_WHAT IS EXPECTED_
Scale the part of the records that opens with the line containing "Click the User name input field" and closes with the end of the records. Give every line again, requests included, but multiply each coordinate in the answers by 1.45 and round to whole numbers, halves up.

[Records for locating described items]
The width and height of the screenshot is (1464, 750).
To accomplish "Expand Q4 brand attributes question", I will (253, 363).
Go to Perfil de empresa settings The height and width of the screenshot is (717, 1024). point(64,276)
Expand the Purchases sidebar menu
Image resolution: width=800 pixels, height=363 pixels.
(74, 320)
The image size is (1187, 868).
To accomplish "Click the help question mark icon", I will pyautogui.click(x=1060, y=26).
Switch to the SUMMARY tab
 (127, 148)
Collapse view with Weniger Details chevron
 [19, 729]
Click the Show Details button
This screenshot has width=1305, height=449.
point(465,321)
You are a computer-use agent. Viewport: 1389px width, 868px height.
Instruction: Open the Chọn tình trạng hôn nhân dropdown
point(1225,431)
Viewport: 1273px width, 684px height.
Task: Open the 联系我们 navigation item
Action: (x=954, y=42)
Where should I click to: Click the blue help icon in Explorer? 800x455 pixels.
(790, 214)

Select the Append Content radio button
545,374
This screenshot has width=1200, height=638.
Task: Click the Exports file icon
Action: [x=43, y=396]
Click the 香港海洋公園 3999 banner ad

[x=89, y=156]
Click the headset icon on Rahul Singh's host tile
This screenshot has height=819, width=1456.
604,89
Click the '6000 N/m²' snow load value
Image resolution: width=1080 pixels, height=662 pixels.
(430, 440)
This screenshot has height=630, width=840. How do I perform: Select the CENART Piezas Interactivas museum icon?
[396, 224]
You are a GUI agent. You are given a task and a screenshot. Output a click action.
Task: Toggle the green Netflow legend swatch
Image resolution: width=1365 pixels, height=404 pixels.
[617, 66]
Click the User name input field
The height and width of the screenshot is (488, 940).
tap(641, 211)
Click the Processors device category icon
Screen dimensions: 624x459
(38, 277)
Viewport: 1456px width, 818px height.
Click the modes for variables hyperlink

_FULL RESPONSE_
Click the User name input field
The height and width of the screenshot is (488, 940).
tap(929, 306)
Click the Processors device category icon
Screen dimensions: 624x459
(55, 402)
Viewport: 1456px width, 818px height.
Click the modes for variables hyperlink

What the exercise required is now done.